**EXERCISE REQUIREMENTS:**
Repeat the entire listing below exactly.

**DATA FOR REVIEW:**
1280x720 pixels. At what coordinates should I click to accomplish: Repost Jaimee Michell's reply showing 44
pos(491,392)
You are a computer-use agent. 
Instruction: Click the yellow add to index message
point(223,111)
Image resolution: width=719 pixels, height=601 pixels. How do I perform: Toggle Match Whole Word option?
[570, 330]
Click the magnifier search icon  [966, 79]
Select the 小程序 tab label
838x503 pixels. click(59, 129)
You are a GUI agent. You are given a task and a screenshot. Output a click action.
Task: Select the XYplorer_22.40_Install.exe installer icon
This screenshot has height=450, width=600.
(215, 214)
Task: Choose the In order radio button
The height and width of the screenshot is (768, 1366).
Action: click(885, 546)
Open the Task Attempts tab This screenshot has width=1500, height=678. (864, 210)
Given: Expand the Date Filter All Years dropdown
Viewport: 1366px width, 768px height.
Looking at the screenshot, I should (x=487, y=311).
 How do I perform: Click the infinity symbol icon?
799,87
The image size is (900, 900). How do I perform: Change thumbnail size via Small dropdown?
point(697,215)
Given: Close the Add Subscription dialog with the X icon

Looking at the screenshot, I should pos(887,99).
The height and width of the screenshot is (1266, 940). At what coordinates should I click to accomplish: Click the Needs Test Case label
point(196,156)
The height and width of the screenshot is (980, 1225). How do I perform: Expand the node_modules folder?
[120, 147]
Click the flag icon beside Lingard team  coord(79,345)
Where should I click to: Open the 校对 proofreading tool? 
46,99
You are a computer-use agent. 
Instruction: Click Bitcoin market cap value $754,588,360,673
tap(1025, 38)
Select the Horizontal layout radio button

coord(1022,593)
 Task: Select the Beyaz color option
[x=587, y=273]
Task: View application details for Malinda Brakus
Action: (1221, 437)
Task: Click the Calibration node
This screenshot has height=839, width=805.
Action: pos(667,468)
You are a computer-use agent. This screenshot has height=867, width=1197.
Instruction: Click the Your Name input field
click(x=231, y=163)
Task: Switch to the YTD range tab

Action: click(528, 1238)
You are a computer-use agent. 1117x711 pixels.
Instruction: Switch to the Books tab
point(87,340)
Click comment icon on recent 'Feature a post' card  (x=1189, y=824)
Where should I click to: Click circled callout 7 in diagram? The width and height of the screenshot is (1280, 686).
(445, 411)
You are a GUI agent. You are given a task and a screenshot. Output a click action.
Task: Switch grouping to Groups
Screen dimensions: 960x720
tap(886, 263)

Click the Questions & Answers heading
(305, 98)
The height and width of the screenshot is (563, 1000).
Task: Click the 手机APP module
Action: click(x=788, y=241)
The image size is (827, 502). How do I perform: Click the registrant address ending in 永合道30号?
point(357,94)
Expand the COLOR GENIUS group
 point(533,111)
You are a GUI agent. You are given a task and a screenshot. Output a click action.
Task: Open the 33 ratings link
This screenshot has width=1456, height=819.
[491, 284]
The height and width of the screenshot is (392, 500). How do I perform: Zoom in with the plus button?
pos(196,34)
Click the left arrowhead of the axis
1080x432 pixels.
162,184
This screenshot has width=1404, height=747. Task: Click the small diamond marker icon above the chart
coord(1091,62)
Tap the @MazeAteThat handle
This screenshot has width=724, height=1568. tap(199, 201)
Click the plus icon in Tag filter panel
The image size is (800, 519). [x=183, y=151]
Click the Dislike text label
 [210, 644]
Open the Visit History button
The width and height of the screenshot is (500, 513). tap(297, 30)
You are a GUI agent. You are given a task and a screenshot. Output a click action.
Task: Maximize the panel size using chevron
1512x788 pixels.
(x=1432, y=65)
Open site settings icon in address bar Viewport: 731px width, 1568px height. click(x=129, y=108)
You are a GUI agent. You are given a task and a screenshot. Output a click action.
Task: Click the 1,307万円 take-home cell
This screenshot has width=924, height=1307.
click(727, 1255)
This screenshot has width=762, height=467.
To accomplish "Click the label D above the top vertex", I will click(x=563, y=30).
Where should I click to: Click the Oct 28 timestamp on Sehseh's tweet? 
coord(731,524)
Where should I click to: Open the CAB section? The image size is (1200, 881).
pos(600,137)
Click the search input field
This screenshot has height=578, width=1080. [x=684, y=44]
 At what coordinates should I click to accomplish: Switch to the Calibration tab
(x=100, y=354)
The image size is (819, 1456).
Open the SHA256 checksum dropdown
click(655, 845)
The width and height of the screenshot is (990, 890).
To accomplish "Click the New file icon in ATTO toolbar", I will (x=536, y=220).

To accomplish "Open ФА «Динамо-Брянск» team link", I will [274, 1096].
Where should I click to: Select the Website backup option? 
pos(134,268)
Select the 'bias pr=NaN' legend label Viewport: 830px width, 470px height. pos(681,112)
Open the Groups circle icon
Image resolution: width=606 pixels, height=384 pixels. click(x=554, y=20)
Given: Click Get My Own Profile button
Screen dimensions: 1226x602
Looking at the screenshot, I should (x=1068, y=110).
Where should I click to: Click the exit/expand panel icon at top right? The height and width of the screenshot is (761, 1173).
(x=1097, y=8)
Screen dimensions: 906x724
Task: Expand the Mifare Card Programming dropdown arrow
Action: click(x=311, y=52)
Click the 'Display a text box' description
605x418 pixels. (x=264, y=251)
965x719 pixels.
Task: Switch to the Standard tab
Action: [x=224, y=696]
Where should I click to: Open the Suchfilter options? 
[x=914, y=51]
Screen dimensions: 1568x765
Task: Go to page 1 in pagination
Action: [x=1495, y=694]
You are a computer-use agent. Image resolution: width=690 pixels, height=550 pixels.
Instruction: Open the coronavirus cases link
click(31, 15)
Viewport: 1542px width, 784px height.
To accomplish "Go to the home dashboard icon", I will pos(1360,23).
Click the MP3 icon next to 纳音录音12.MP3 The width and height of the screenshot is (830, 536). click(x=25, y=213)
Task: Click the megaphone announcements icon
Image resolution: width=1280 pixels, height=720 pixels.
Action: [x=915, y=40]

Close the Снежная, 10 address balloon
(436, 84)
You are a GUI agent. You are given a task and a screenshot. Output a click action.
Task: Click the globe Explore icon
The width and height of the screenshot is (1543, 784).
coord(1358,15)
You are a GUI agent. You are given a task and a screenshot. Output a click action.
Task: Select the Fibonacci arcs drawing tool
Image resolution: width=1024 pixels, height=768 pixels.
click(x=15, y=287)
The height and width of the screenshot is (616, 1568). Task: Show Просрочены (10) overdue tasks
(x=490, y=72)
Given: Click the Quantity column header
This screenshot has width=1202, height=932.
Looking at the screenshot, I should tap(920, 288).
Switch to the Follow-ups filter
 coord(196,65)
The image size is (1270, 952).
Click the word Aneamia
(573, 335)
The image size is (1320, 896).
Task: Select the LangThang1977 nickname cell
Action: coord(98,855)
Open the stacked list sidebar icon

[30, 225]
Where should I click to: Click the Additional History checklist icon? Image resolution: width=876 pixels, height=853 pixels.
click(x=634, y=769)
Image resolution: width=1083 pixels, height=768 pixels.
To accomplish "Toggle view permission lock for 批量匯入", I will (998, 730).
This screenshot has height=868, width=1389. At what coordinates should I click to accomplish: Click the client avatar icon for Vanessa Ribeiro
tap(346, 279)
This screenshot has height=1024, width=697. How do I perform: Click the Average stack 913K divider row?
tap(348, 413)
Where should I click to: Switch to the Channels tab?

**EXPECTED OUTPUT:**
1280x720 pixels. At what coordinates should I click to accomplish: Repost Jaimee Michell's reply showing 44
pos(491,392)
You are a computer-use agent. 
Instruction: Click the yellow add to index message
point(223,111)
Image resolution: width=719 pixels, height=601 pixels. How do I perform: Toggle Match Whole Word option?
[570, 330]
Click the magnifier search icon  [966, 79]
Select the 小程序 tab label
838x503 pixels. click(59, 129)
You are a GUI agent. You are given a task and a screenshot. Output a click action.
Task: Select the XYplorer_22.40_Install.exe installer icon
This screenshot has height=450, width=600.
(215, 214)
Task: Choose the In order radio button
The height and width of the screenshot is (768, 1366).
Action: click(885, 546)
Open the Task Attempts tab This screenshot has width=1500, height=678. (864, 210)
Given: Expand the Date Filter All Years dropdown
Viewport: 1366px width, 768px height.
Looking at the screenshot, I should (x=487, y=311).
 How do I perform: Click the infinity symbol icon?
799,87
The image size is (900, 900). How do I perform: Change thumbnail size via Small dropdown?
point(697,215)
Given: Close the Add Subscription dialog with the X icon

Looking at the screenshot, I should pos(887,99).
The height and width of the screenshot is (1266, 940). At what coordinates should I click to accomplish: Click the Needs Test Case label
point(196,156)
The height and width of the screenshot is (980, 1225). How do I perform: Expand the node_modules folder?
[120, 147]
Click the flag icon beside Lingard team  coord(79,345)
Where should I click to: Open the 校对 proofreading tool? 
46,99
You are a computer-use agent. 
Instruction: Click Bitcoin market cap value $754,588,360,673
tap(1025, 38)
Select the Horizontal layout radio button

coord(1022,593)
 Task: Select the Beyaz color option
[x=587, y=273]
Task: View application details for Malinda Brakus
Action: (1221, 437)
Task: Click the Calibration node
This screenshot has height=839, width=805.
Action: pos(667,468)
You are a computer-use agent. This screenshot has height=867, width=1197.
Instruction: Click the Your Name input field
click(x=231, y=163)
Task: Switch to the YTD range tab

Action: click(528, 1238)
You are a computer-use agent. 1117x711 pixels.
Instruction: Switch to the Books tab
point(87,340)
Click comment icon on recent 'Feature a post' card  (x=1189, y=824)
Where should I click to: Click circled callout 7 in diagram? The width and height of the screenshot is (1280, 686).
(445, 411)
You are a GUI agent. You are given a task and a screenshot. Output a click action.
Task: Switch grouping to Groups
Screen dimensions: 960x720
tap(886, 263)

Click the Questions & Answers heading
(305, 98)
The height and width of the screenshot is (563, 1000).
Task: Click the 手机APP module
Action: click(x=788, y=241)
The image size is (827, 502). How do I perform: Click the registrant address ending in 永合道30号?
point(357,94)
Expand the COLOR GENIUS group
 point(533,111)
You are a GUI agent. You are given a task and a screenshot. Output a click action.
Task: Open the 33 ratings link
This screenshot has width=1456, height=819.
[491, 284]
The height and width of the screenshot is (392, 500). How do I perform: Zoom in with the plus button?
pos(196,34)
Click the left arrowhead of the axis
1080x432 pixels.
162,184
This screenshot has width=1404, height=747. Task: Click the small diamond marker icon above the chart
coord(1091,62)
Tap the @MazeAteThat handle
This screenshot has width=724, height=1568. tap(199, 201)
Click the plus icon in Tag filter panel
The image size is (800, 519). [x=183, y=151]
Click the Dislike text label
 [210, 644]
Open the Visit History button
The width and height of the screenshot is (500, 513). tap(297, 30)
You are a GUI agent. You are given a task and a screenshot. Output a click action.
Task: Maximize the panel size using chevron
1512x788 pixels.
(x=1432, y=65)
Open site settings icon in address bar Viewport: 731px width, 1568px height. click(x=129, y=108)
You are a GUI agent. You are given a task and a screenshot. Output a click action.
Task: Click the 1,307万円 take-home cell
This screenshot has width=924, height=1307.
click(727, 1255)
This screenshot has width=762, height=467.
To accomplish "Click the label D above the top vertex", I will click(x=563, y=30).
Where should I click to: Click the Oct 28 timestamp on Sehseh's tweet? 
coord(731,524)
Where should I click to: Open the CAB section? The image size is (1200, 881).
pos(600,137)
Click the search input field
This screenshot has height=578, width=1080. [x=684, y=44]
 At what coordinates should I click to accomplish: Switch to the Calibration tab
(x=100, y=354)
The image size is (819, 1456).
Open the SHA256 checksum dropdown
click(655, 845)
The width and height of the screenshot is (990, 890).
To accomplish "Click the New file icon in ATTO toolbar", I will (x=536, y=220).

To accomplish "Open ФА «Динамо-Брянск» team link", I will [274, 1096].
Where should I click to: Select the Website backup option? 
pos(134,268)
Select the 'bias pr=NaN' legend label Viewport: 830px width, 470px height. pos(681,112)
Open the Groups circle icon
Image resolution: width=606 pixels, height=384 pixels. click(x=554, y=20)
Given: Click Get My Own Profile button
Screen dimensions: 1226x602
Looking at the screenshot, I should (x=1068, y=110).
Where should I click to: Click the exit/expand panel icon at top right? The height and width of the screenshot is (761, 1173).
(x=1097, y=8)
Screen dimensions: 906x724
Task: Expand the Mifare Card Programming dropdown arrow
Action: click(x=311, y=52)
Click the 'Display a text box' description
605x418 pixels. (x=264, y=251)
965x719 pixels.
Task: Switch to the Standard tab
Action: [x=224, y=696]
Where should I click to: Open the Suchfilter options? 
[x=914, y=51]
Screen dimensions: 1568x765
Task: Go to page 1 in pagination
Action: [x=1495, y=694]
You are a computer-use agent. Image resolution: width=690 pixels, height=550 pixels.
Instruction: Open the coronavirus cases link
click(31, 15)
Viewport: 1542px width, 784px height.
To accomplish "Go to the home dashboard icon", I will pos(1360,23).
Click the MP3 icon next to 纳音录音12.MP3 The width and height of the screenshot is (830, 536). click(x=25, y=213)
Task: Click the megaphone announcements icon
Image resolution: width=1280 pixels, height=720 pixels.
Action: [x=915, y=40]

Close the Снежная, 10 address balloon
(436, 84)
You are a GUI agent. You are given a task and a screenshot. Output a click action.
Task: Click the globe Explore icon
The width and height of the screenshot is (1543, 784).
coord(1358,15)
You are a GUI agent. You are given a task and a screenshot. Output a click action.
Task: Select the Fibonacci arcs drawing tool
Image resolution: width=1024 pixels, height=768 pixels.
click(x=15, y=287)
The height and width of the screenshot is (616, 1568). Task: Show Просрочены (10) overdue tasks
(x=490, y=72)
Given: Click the Quantity column header
This screenshot has width=1202, height=932.
Looking at the screenshot, I should tap(920, 288).
Switch to the Follow-ups filter
 coord(196,65)
The image size is (1270, 952).
Click the word Aneamia
(573, 335)
The image size is (1320, 896).
Task: Select the LangThang1977 nickname cell
Action: coord(98,855)
Open the stacked list sidebar icon

[30, 225]
Where should I click to: Click the Additional History checklist icon? Image resolution: width=876 pixels, height=853 pixels.
click(x=634, y=769)
Image resolution: width=1083 pixels, height=768 pixels.
To accomplish "Toggle view permission lock for 批量匯入", I will (998, 730).
This screenshot has height=868, width=1389. At what coordinates should I click to accomplish: Click the client avatar icon for Vanessa Ribeiro
tap(346, 279)
This screenshot has height=1024, width=697. How do I perform: Click the Average stack 913K divider row?
tap(348, 413)
Where should I click to: Switch to the Channels tab?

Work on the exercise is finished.